◆ Tâche énoncée A: Dans l'extrait ci-dessous sur Dominique, reprenez le passage qui s'ouvre sur les mots contenant « Ceux qui ont » et se clôt sur « vue de Villeneuve. ». Substituez « manoir » à « château ».
◆ Tâche énoncée B: D'après l'extrait ci-dessous sur Dominique, quels lecteurs se souviennent de la fin orageuse du livre ? Expliquez-le en une à trois phrases.

◆ Extrait présenté:
Ceux qui ont lu attentivement Dominique et ont été sensibles à tout ce que ce livre contient de tragique et de fier dans son mouvement, se rappellent toute la fin orageuse, digne des maîtres, l’épisode du châle au soir dans le vieux château, la séparation et enfin ces mots prononcés par Dominique : « Elle ajouta, je crois, une ou deux paroles que je n’entendis pas ; puis elle s’éloigna doucement comme une vision qui s’évanouit, et je ne la revis plus, ni ce soir-là, ni le lendemain, ni jamais. » Le lendemain, le héros de cette belle et rude histoire, d’un arôme délicat et pénétrant, dit que — comme un animal blessé qui perd du sang et rentre au gite — prenant par un chemin de traverse, il arriva en vue de Villeneuve.

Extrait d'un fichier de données
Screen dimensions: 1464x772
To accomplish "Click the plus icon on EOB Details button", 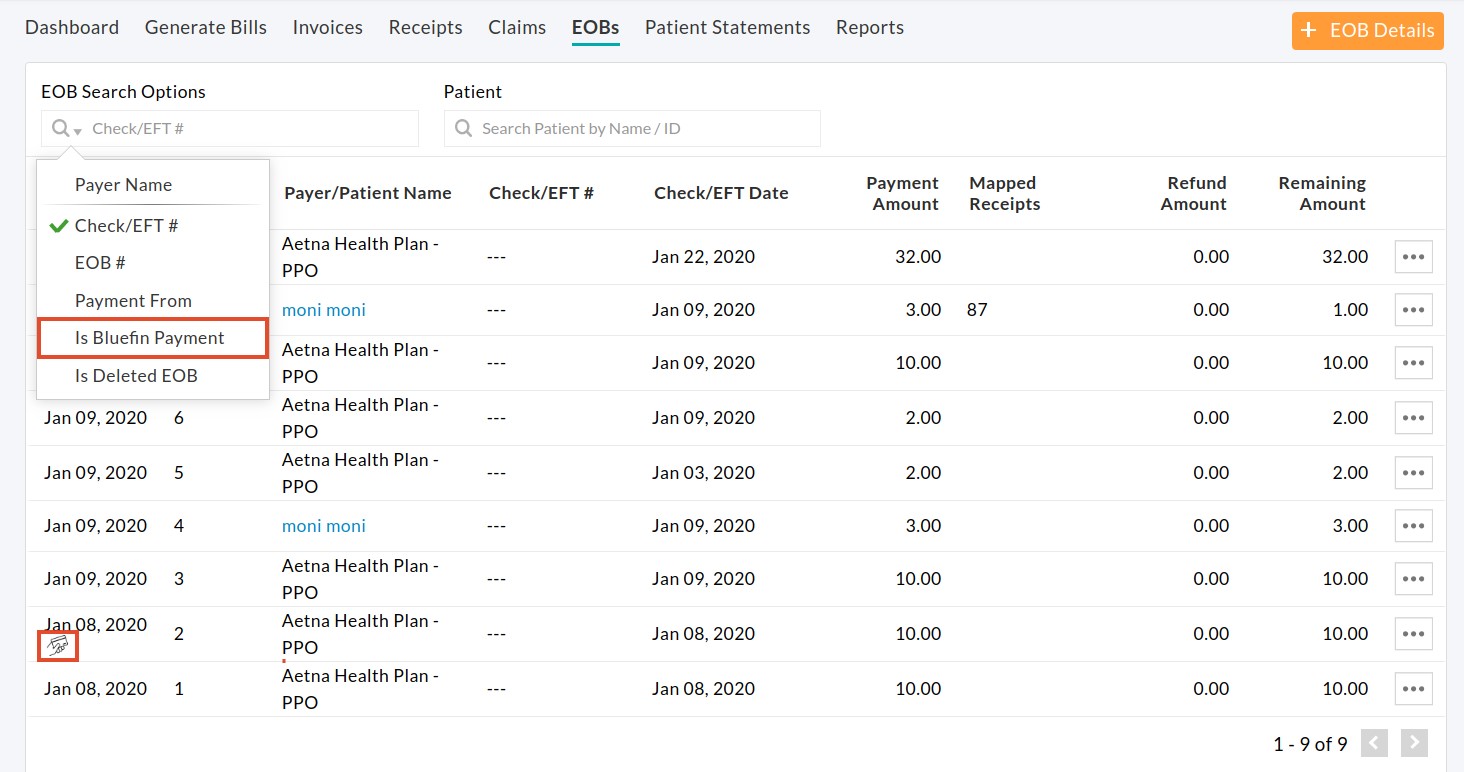I will [1308, 30].
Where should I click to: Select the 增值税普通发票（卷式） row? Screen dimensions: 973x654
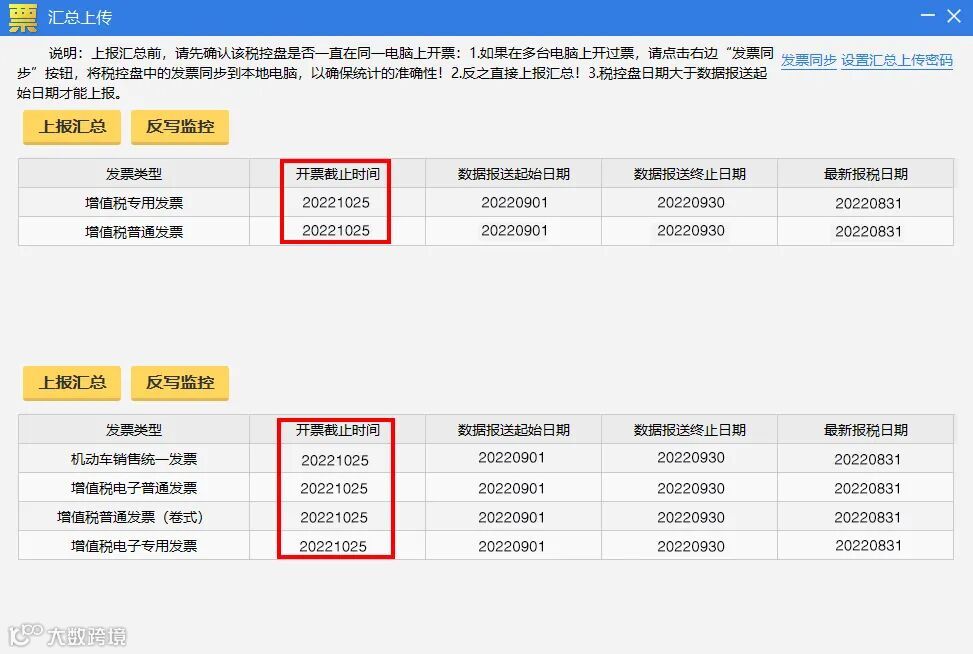[133, 517]
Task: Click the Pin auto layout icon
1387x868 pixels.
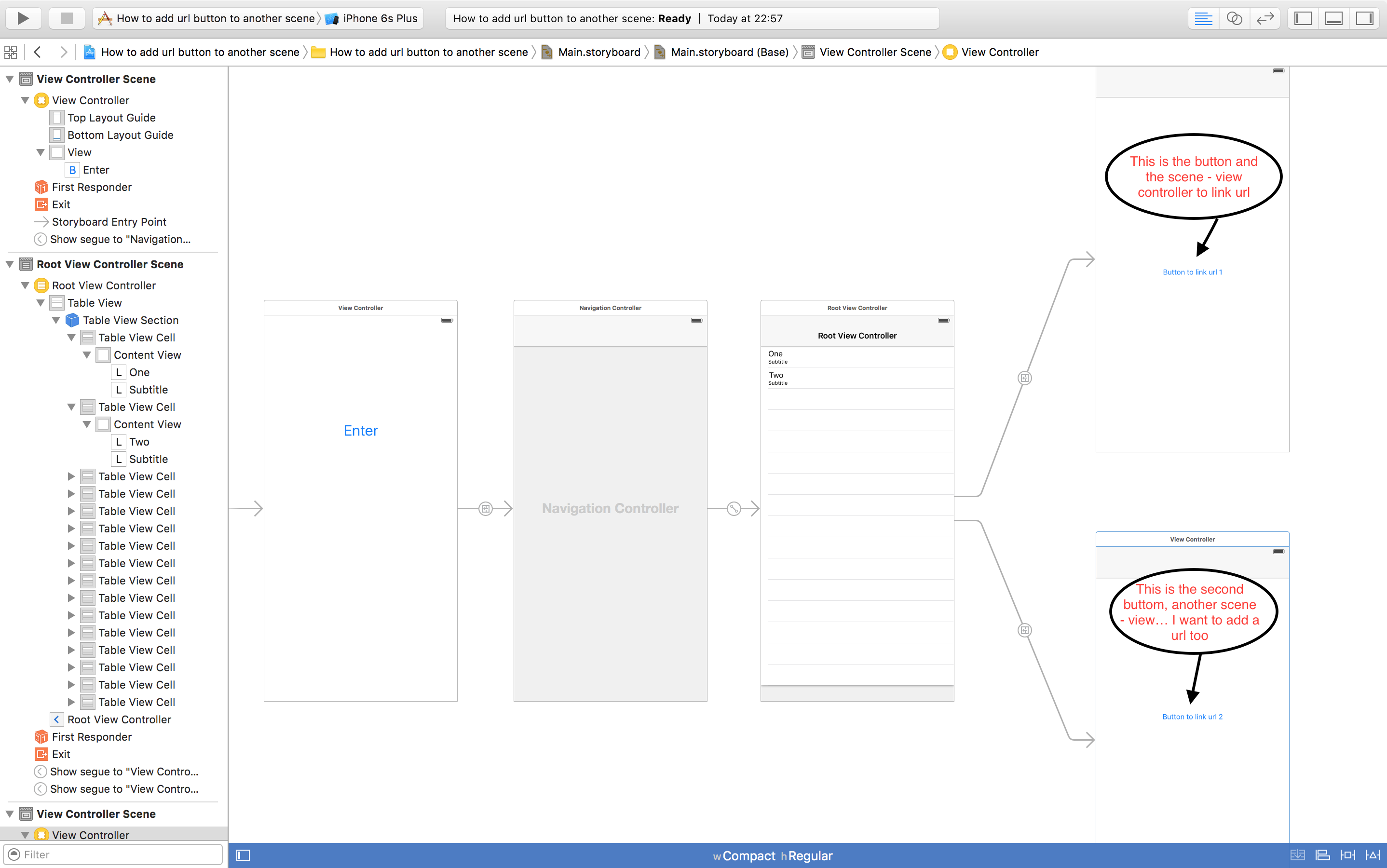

◆ Réponse complète A:
Ceux qui ont lu attentivement Dominique et ont été sensibles à tout ce que ce livre contient de tragique et de fier dans son mouvement, se rappellent toute la fin orageuse, digne des maîtres, l’épisode du châle au soir dans le vieux manoir, la séparation et enfin ces mots prononcés par Dominique : « Elle ajouta, je crois, une ou deux paroles que je n’entendis pas ; puis elle s’éloigna doucement comme une vision qui s’évanouit, et je ne la revis plus, ni ce soir-là, ni le lendemain, ni jamais. » Le lendemain, le héros de cette belle et rude histoire, d’un arôme délicat et pénétrant, dit que — comme un animal blessé qui perd du sang et rentre au gite — prenant par un chemin de traverse, il arriva en vue de Villeneuve.

◆ Réponse complète B: Ce sont ceux qui ont lu Dominique attentivement. Ils ont aussi été sensibles à tout ce que ce livre contient de tragique et de fier dans son mouvement. Ils se rappellent l'épisode du châle au soir dans le vieux château, la séparation et les mots prononcés par Dominique.